PROBLEM TO SOLVE
Retype each of the following items exactly, keeping every line as it appears.

Items in a dataset:
=======
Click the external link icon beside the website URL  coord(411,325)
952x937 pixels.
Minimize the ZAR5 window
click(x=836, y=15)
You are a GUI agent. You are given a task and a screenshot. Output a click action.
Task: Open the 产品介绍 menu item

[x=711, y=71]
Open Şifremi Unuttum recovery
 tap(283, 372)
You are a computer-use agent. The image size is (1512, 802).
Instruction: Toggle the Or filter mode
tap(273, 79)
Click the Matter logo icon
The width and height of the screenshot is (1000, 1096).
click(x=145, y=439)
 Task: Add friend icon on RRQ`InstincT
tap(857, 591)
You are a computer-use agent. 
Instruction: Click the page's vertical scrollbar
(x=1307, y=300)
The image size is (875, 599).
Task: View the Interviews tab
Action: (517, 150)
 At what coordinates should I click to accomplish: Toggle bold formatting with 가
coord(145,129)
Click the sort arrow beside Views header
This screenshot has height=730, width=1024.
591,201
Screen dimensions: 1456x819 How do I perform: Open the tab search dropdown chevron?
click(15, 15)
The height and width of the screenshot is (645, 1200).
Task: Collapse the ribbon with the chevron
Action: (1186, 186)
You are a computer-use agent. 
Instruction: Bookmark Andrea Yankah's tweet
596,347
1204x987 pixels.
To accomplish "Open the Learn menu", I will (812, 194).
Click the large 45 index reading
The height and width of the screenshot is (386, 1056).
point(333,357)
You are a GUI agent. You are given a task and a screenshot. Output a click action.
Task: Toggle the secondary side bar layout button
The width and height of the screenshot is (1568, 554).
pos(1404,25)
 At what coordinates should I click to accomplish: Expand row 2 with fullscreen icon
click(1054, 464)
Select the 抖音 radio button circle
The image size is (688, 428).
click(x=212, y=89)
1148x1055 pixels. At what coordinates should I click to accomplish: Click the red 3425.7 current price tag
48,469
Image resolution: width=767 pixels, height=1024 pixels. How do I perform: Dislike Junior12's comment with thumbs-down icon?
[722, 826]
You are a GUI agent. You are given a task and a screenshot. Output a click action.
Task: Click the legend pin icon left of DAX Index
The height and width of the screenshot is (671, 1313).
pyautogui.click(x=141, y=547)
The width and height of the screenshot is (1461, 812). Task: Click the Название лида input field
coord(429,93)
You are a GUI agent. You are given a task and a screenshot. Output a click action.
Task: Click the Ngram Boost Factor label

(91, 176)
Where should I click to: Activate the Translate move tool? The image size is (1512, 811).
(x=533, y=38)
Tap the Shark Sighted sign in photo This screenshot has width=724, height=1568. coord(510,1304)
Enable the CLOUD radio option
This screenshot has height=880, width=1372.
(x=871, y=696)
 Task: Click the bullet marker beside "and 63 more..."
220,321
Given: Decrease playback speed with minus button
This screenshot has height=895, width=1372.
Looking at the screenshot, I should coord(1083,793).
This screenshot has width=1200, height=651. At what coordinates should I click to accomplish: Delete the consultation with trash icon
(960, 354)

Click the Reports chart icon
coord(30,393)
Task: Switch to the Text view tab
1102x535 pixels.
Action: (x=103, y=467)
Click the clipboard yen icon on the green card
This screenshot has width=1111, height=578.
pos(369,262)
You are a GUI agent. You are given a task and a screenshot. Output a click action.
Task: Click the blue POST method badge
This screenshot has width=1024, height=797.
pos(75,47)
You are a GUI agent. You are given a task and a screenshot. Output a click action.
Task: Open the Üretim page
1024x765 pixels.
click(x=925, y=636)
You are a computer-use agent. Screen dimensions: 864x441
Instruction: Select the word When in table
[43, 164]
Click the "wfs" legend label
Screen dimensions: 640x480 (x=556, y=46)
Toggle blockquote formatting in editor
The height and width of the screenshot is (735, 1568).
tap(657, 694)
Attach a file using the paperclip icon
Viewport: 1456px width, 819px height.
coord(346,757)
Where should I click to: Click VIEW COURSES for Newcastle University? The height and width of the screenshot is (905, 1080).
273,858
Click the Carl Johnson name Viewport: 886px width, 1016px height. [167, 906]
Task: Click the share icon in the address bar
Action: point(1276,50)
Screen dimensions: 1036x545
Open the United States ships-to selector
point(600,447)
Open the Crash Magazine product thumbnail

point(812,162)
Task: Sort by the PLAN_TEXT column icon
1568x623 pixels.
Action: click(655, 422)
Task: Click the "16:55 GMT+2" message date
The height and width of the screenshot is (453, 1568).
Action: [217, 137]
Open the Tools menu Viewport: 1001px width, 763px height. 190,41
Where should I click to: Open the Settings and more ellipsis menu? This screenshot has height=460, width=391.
=======
RESULT FOR THIS TASK
Click the external link icon beside the website URL  coord(411,325)
952x937 pixels.
Minimize the ZAR5 window
click(x=836, y=15)
You are a GUI agent. You are given a task and a screenshot. Output a click action.
Task: Open the 产品介绍 menu item

[x=711, y=71]
Open Şifremi Unuttum recovery
 tap(283, 372)
You are a computer-use agent. The image size is (1512, 802).
Instruction: Toggle the Or filter mode
tap(273, 79)
Click the Matter logo icon
The width and height of the screenshot is (1000, 1096).
click(x=145, y=439)
 Task: Add friend icon on RRQ`InstincT
tap(857, 591)
You are a computer-use agent. 
Instruction: Click the page's vertical scrollbar
(x=1307, y=300)
The image size is (875, 599).
Task: View the Interviews tab
Action: (517, 150)
 At what coordinates should I click to accomplish: Toggle bold formatting with 가
coord(145,129)
Click the sort arrow beside Views header
This screenshot has height=730, width=1024.
591,201
Screen dimensions: 1456x819 How do I perform: Open the tab search dropdown chevron?
click(15, 15)
The height and width of the screenshot is (645, 1200).
Task: Collapse the ribbon with the chevron
Action: (1186, 186)
You are a computer-use agent. 
Instruction: Bookmark Andrea Yankah's tweet
596,347
1204x987 pixels.
To accomplish "Open the Learn menu", I will (812, 194).
Click the large 45 index reading
The height and width of the screenshot is (386, 1056).
point(333,357)
You are a GUI agent. You are given a task and a screenshot. Output a click action.
Task: Toggle the secondary side bar layout button
The width and height of the screenshot is (1568, 554).
pos(1404,25)
 At what coordinates should I click to accomplish: Expand row 2 with fullscreen icon
click(1054, 464)
Select the 抖音 radio button circle
The image size is (688, 428).
click(x=212, y=89)
1148x1055 pixels. At what coordinates should I click to accomplish: Click the red 3425.7 current price tag
48,469
Image resolution: width=767 pixels, height=1024 pixels. How do I perform: Dislike Junior12's comment with thumbs-down icon?
[722, 826]
You are a GUI agent. You are given a task and a screenshot. Output a click action.
Task: Click the legend pin icon left of DAX Index
The height and width of the screenshot is (671, 1313).
pyautogui.click(x=141, y=547)
The width and height of the screenshot is (1461, 812). Task: Click the Название лида input field
coord(429,93)
You are a GUI agent. You are given a task and a screenshot. Output a click action.
Task: Click the Ngram Boost Factor label

(91, 176)
Where should I click to: Activate the Translate move tool? The image size is (1512, 811).
(x=533, y=38)
Tap the Shark Sighted sign in photo This screenshot has width=724, height=1568. coord(510,1304)
Enable the CLOUD radio option
This screenshot has height=880, width=1372.
(x=871, y=696)
 Task: Click the bullet marker beside "and 63 more..."
220,321
Given: Decrease playback speed with minus button
This screenshot has height=895, width=1372.
Looking at the screenshot, I should coord(1083,793).
This screenshot has width=1200, height=651. At what coordinates should I click to accomplish: Delete the consultation with trash icon
(960, 354)

Click the Reports chart icon
coord(30,393)
Task: Switch to the Text view tab
1102x535 pixels.
Action: (x=103, y=467)
Click the clipboard yen icon on the green card
This screenshot has width=1111, height=578.
pos(369,262)
You are a GUI agent. You are given a task and a screenshot. Output a click action.
Task: Click the blue POST method badge
This screenshot has width=1024, height=797.
pos(75,47)
You are a GUI agent. You are given a task and a screenshot. Output a click action.
Task: Open the Üretim page
1024x765 pixels.
click(x=925, y=636)
You are a computer-use agent. Screen dimensions: 864x441
Instruction: Select the word When in table
[43, 164]
Click the "wfs" legend label
Screen dimensions: 640x480 (x=556, y=46)
Toggle blockquote formatting in editor
The height and width of the screenshot is (735, 1568).
tap(657, 694)
Attach a file using the paperclip icon
Viewport: 1456px width, 819px height.
coord(346,757)
Where should I click to: Click VIEW COURSES for Newcastle University? The height and width of the screenshot is (905, 1080).
273,858
Click the Carl Johnson name Viewport: 886px width, 1016px height. [167, 906]
Task: Click the share icon in the address bar
Action: point(1276,50)
Screen dimensions: 1036x545
Open the United States ships-to selector
point(600,447)
Open the Crash Magazine product thumbnail

point(812,162)
Task: Sort by the PLAN_TEXT column icon
1568x623 pixels.
Action: click(655, 422)
Task: Click the "16:55 GMT+2" message date
The height and width of the screenshot is (453, 1568).
Action: [217, 137]
Open the Tools menu Viewport: 1001px width, 763px height. 190,41
Where should I click to: Open the Settings and more ellipsis menu? This screenshot has height=460, width=391.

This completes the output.